Hawaiian Monk Seal Research Program offices are located in NOAA's Inouye Regional Center on Ford Island in Pearl Harbor, Honolulu. A lot of history to think about while training here.
Training started off with two weeks of a small boat training. Learning the ins and outs of the boats we'll be using to survey the atoll for seals. Knots, safety, more safety and maneuvering. Not all camps are boating camps but they are all remote! At Pearl and Hermes we'll be doing a lot of boating. While it is considered to be one of the more untouched atolls in the NWHI chain, Pearl and Hermes has nonetheless be hugely impacted by man due to the enormous amount of marine debris that washes onto the atoll; catching on the reef, washing ashore and entangling the wildlife. The HMSRP is collaborating with marine debris crews to not only help clean it all up but to help survey what and how much of it washes ashore in specific quadrants around the island.
Preparing for the field is no small task. Because the Northwestern Hawaiian islands are so remote, each camp must be stocked with everything it needs to sustain itself for the 4.5 month field season. Each camper is given an excel spreadsheet food list and takes down what and how much they think they may want to eat over the field season. A helpful hint: 'Think about how much you might eat of one item in one week and multiply it by 17' - the approximate amount of weeks we'll be out. That list is then compiled per camp and when we arrive in Honolulu, one Thursday morning during training, we headed to TIMES grocery store and emptied the shelves.
Packing gear in 5 gallon buckets is not only convenient but also conducive to the strict quarantine regulations of the NWHI. Again, because of their extreme remoteness the NWHI have their own insular ecosystems. Although incredibly diverse, they are very susceptible to invasive species. Many of the islands have historically been devastated by guano miners and invasive species such as rabbits, rats, ants, weeds etc. For example, the Bonin Petrel population on Midway atoll went from 250,000 to 5,000 pairs in a 40 year period due to the introduction of the black rat [ref. link].
A lot of work has gone into restoring the natural habitats of the islands and a part of that is strict quarantine protocol. Everything brought to the islands is either frozen for 48 hours or bug bombed to kill anything that could tag a long for the ride and potentially wipe out a marine or terrestrial species. The buckets are sealable and can be both frozen and bug bombed!
In the event of an emergency it is possible that it could be up to 7 days before rescue can make it from Honolulu. Field campers take an intensive 3 day wilderness first aid course to learn how to deal with medical emergencies - including learning how to put in an IV.

Data provided:
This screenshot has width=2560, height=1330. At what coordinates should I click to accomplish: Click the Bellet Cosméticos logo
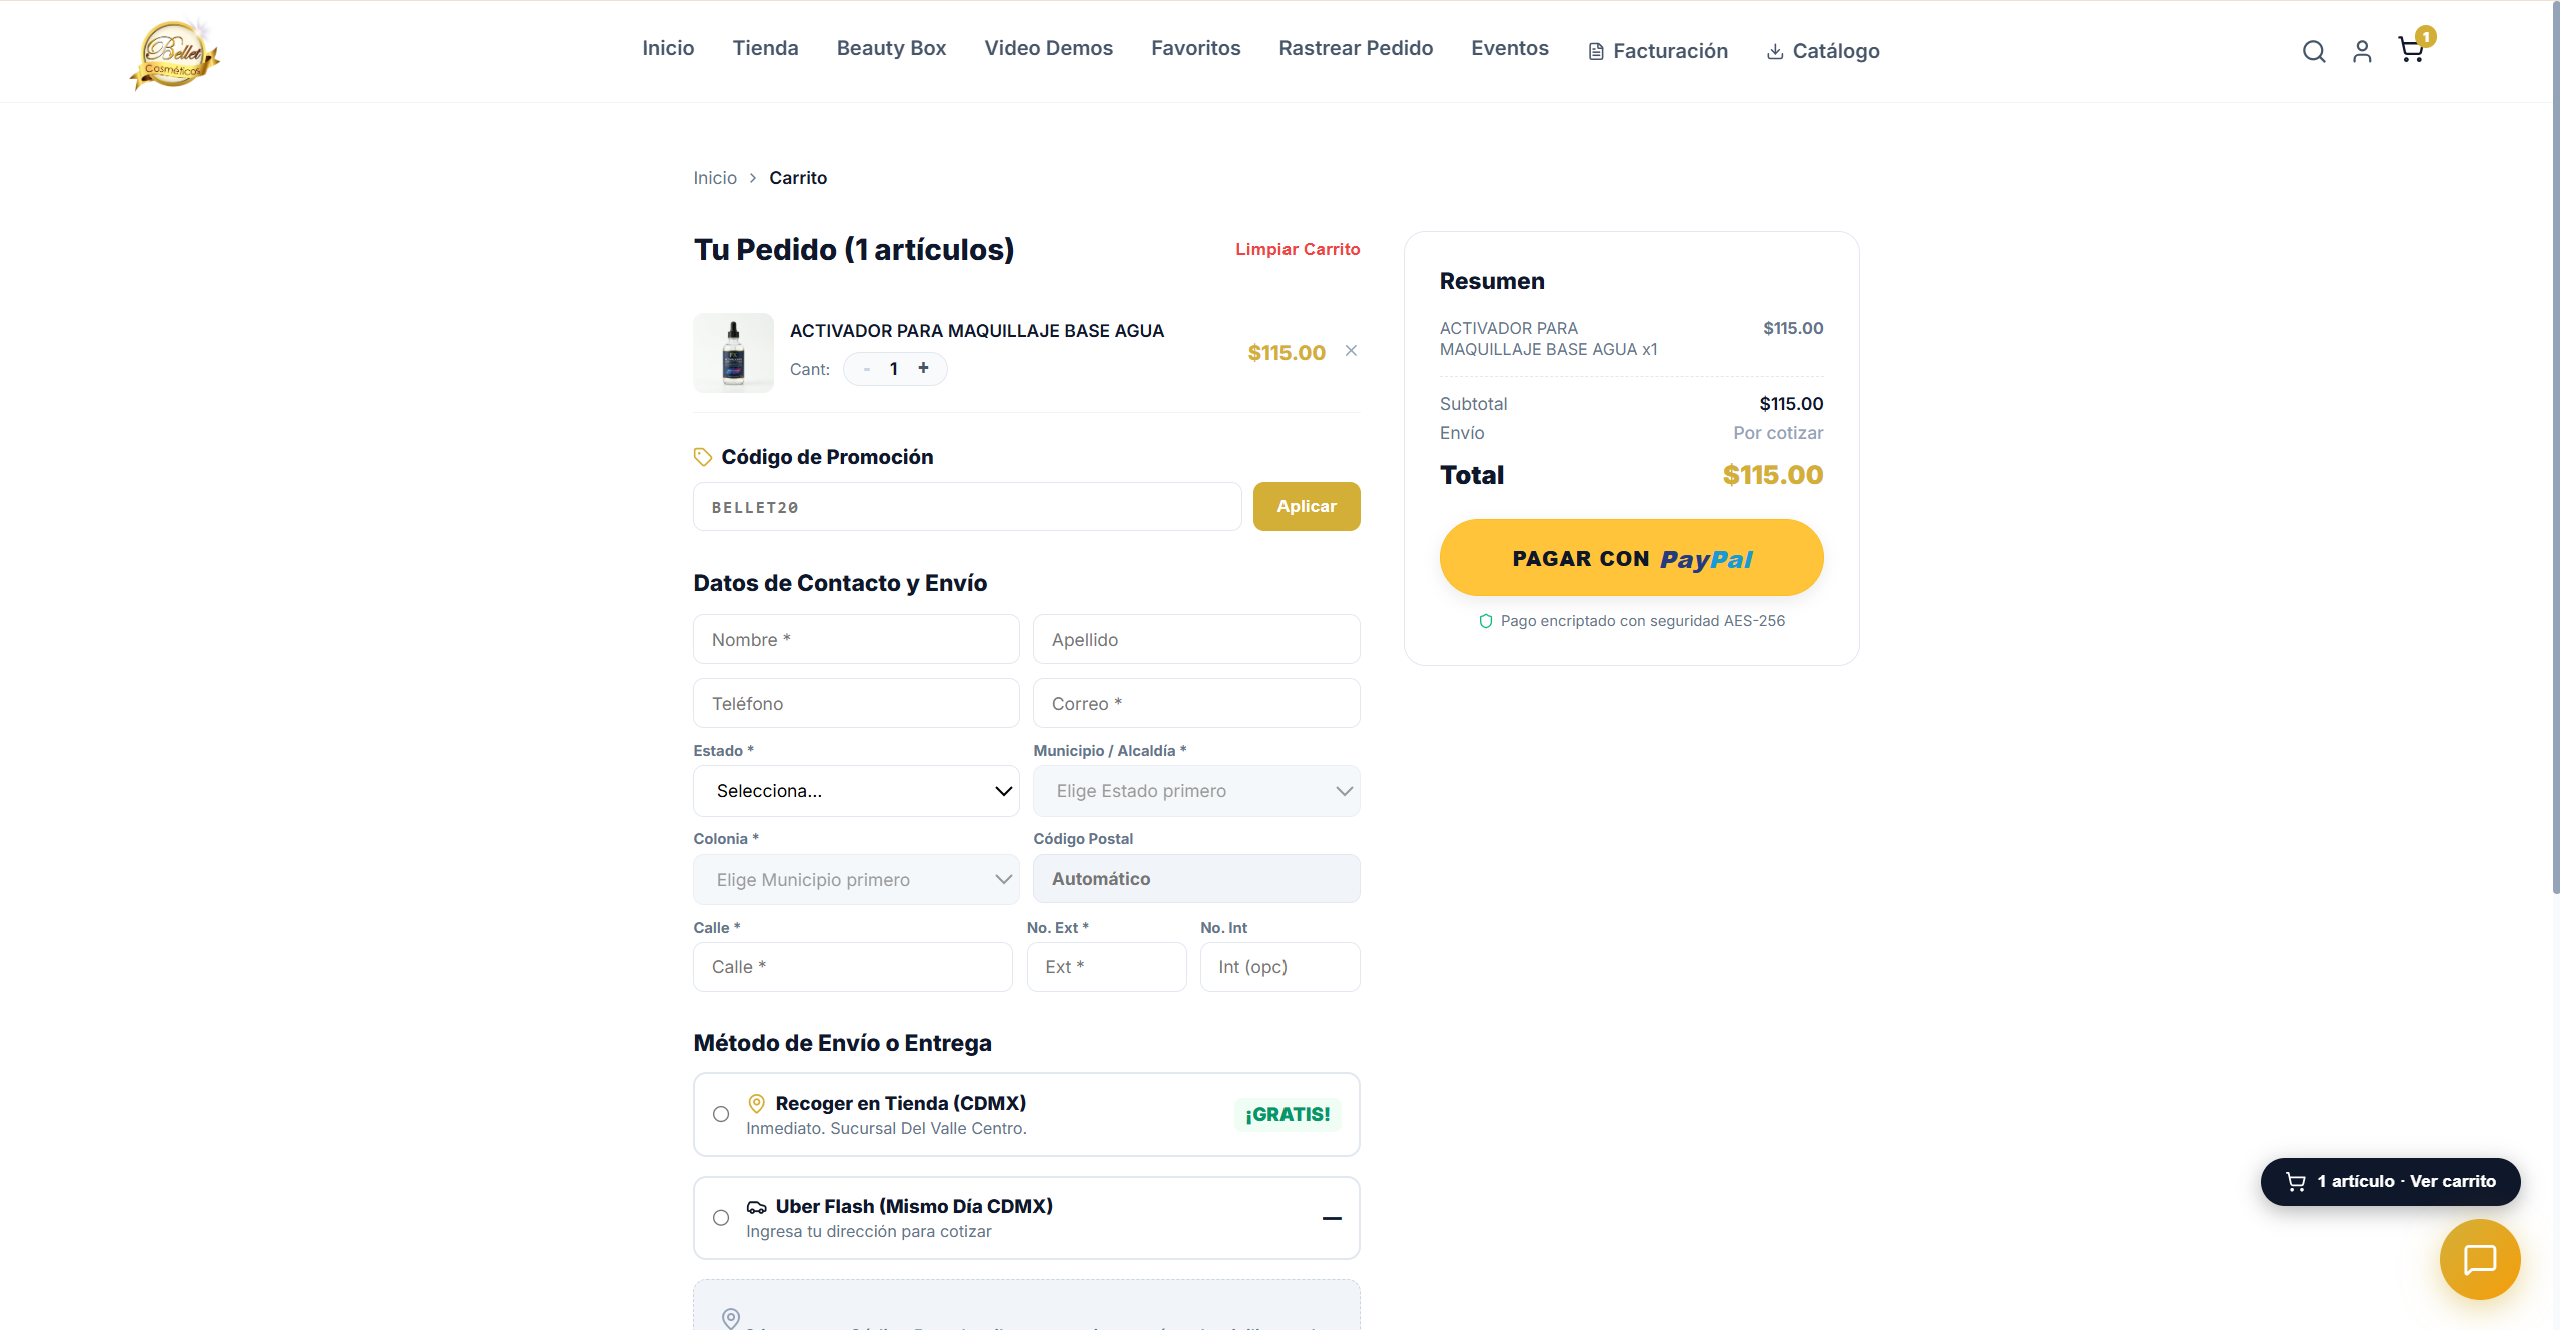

Exercise tasks:
1/ In the monk seal training account, repeat everything from "Training started off" down to "around the island.", swapping "Pearl and Hermes" for "Kure Atoll".
2/ According to the monk seal training account, how long is the wilderness first aid course that field campers take?

Activity answers:
1/
Training started off with two weeks of a small boat training. Learning the ins and outs of the boats we'll be using to survey the atoll for seals. Knots, safety, more safety and maneuvering. Not all camps are boating camps but they are all remote! At Kure Atoll we'll be doing a lot of boating. While it is considered to be one of the more untouched atolls in the NWHI chain, Kure Atoll has nonetheless be hugely impacted by man due to the enormous amount of marine debris that washes onto the atoll; catching on the reef, washing ashore and entangling the wildlife. The HMSRP is collaborating with marine debris crews to not only help clean it all up but to help survey what and how much of it washes ashore in specific quadrants around the island.

2/ Three days.